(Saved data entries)
Content starts

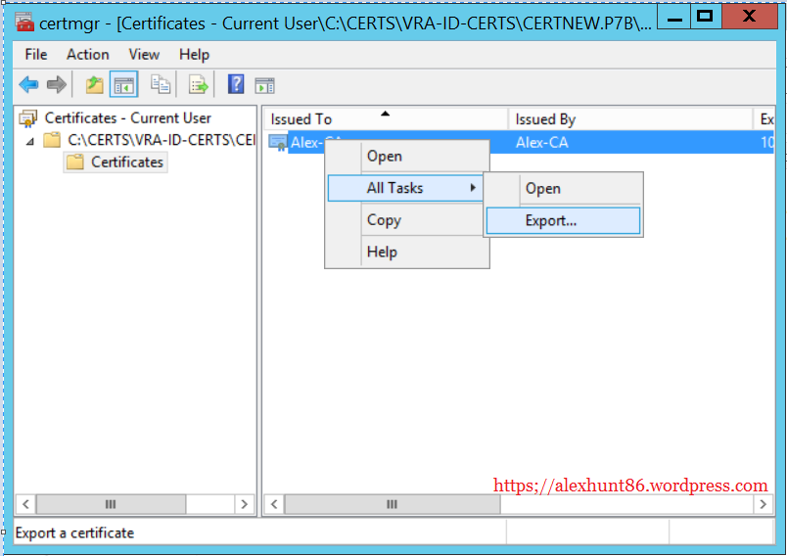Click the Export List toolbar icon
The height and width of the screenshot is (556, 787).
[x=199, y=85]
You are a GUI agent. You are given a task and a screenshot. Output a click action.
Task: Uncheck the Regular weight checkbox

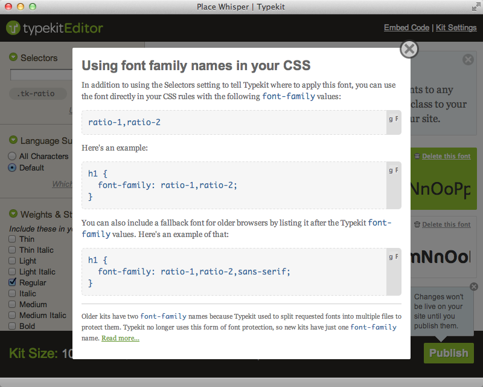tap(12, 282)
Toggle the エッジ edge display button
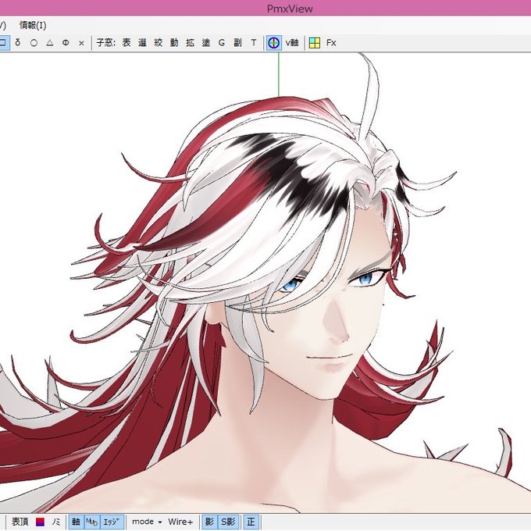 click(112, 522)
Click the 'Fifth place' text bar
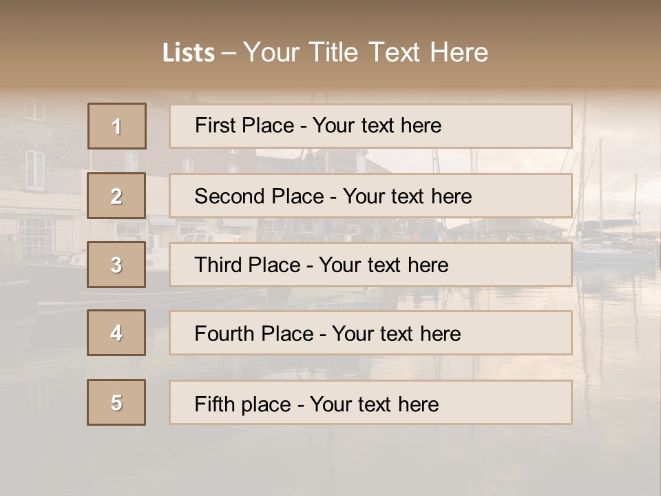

Content ends

◆ **Requirement**:
Exact lines, nothing more: output the one with "You are a GUI" and every later line through the end of the data, skipping pictures.

◆ **Reply to the task**:
You are a GUI agent. You are given a task and a screenshot. Output a click action.
Task: Uncheck the Regular weight checkbox

tap(12, 282)
Toggle the エッジ edge display button
 click(112, 522)
Click the 'Fifth place' text bar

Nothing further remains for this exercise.